■ **WHAT THE TASK REQUIRES**: Transcribe verbatim the stretch from "2. Implementing the" through "the new functionality." in the test driven development text below.

■ **SELECTED EXCERPT**:
Test Driven Development

< crschmidt> No software is bug free

< FrankW> #/bin/sh

< FrankW> echo “Hello World”

< FrankW> That’s pretty bug free.

< crschmidt> FrankW: you missed a !

—Anon., bash.org

Introduction

A software test is a program that compares that compares the actual output of another program or function with the expected output over a wide range of inputs; this program then reports an discrepancies it finds. Test driven development (TDD) is a software design process focused on a development cycle consisting of three components:

  1. Planing a new piece of functionality.

    This step involves writing tests (that currently fail) that encapsulate the desired functionality.

  2. Implementing the functionality.

    This step generally ends when all test cases pass, indicating that the new functionality works as expected.

  3. Refactoring the new code.

    We have code that achieves the desired functionality from step 2; however, this code might not fit the style of the project, be needlessly complicated, or run too slowly. Since we have tests from step 1, we can verify that our refactoring does not break the new functionality.

■ **SOURCE DATA**:

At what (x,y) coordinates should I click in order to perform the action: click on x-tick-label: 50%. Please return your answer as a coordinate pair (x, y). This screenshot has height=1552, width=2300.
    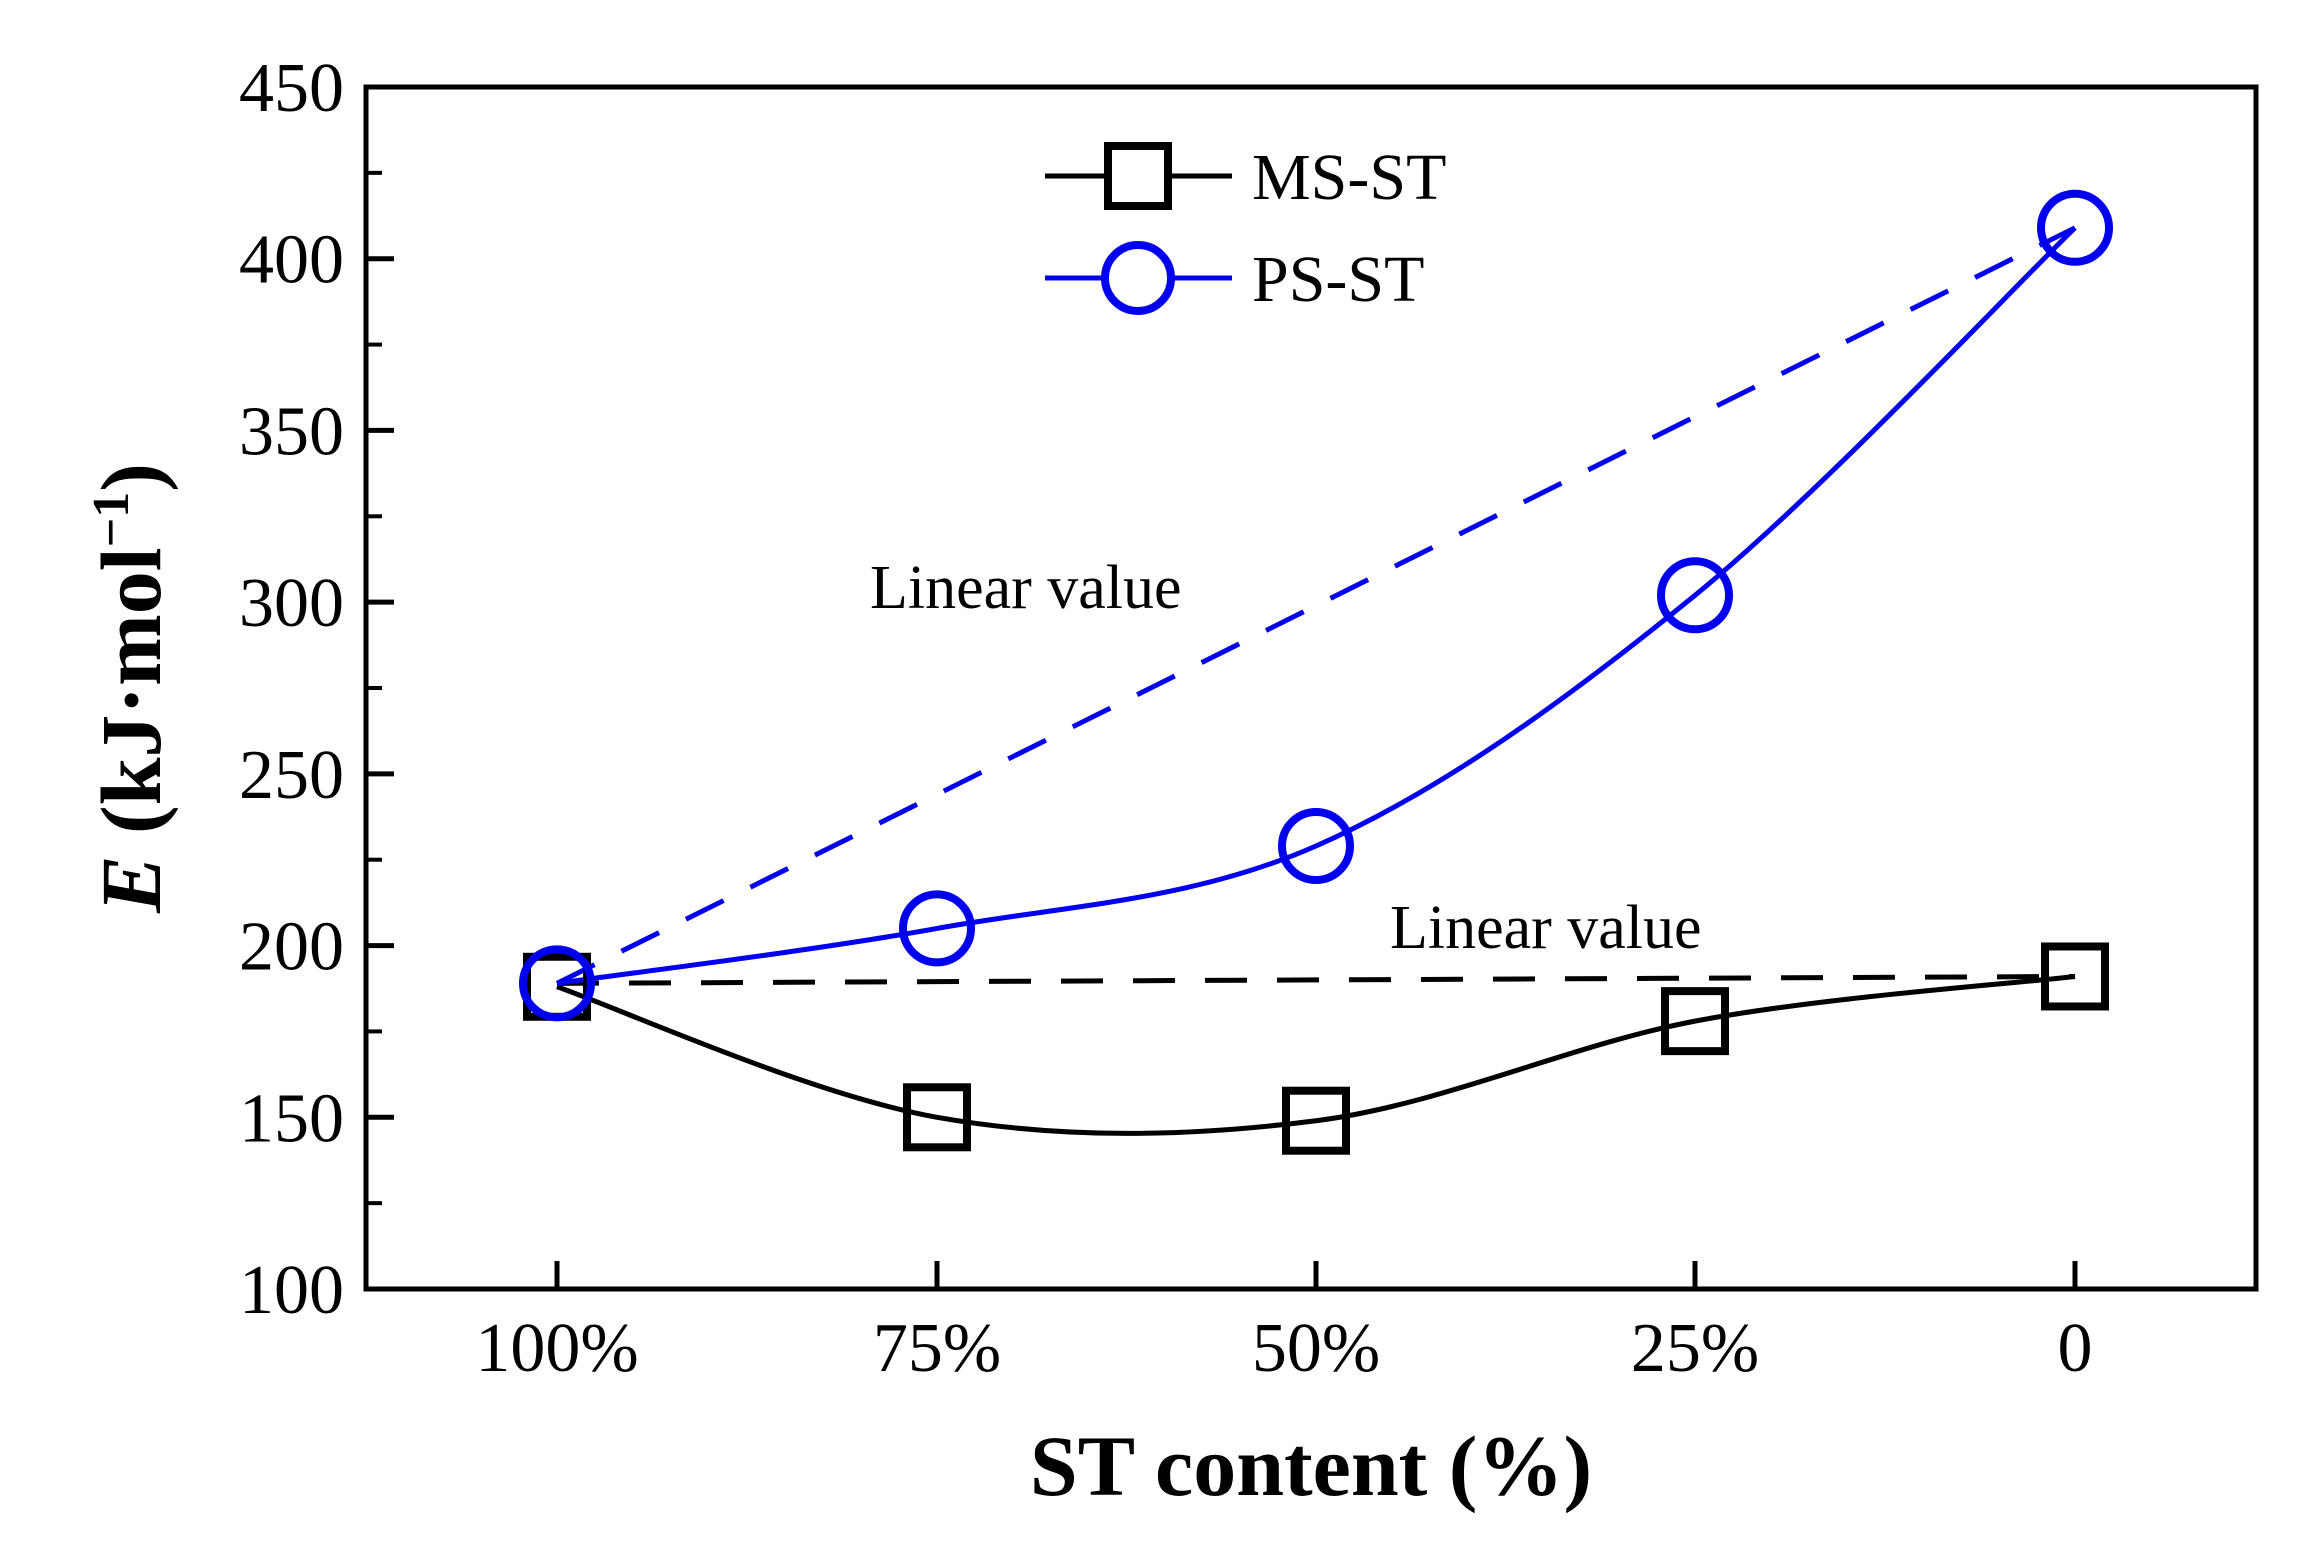
    Looking at the image, I should click on (1316, 1348).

■ **SOLUTION**:
2. Implementing the functionality.

    This step generally ends when all test cases pass, indicating that the new functionality works as expected.

  3. Refactoring the new code.

    We have code that achieves the desired functionality from step 2; however, this code might not fit the style of the project, be needlessly complicated, or run too slowly. Since we have tests from step 1, we can verify that our refactoring does not break the new functionality.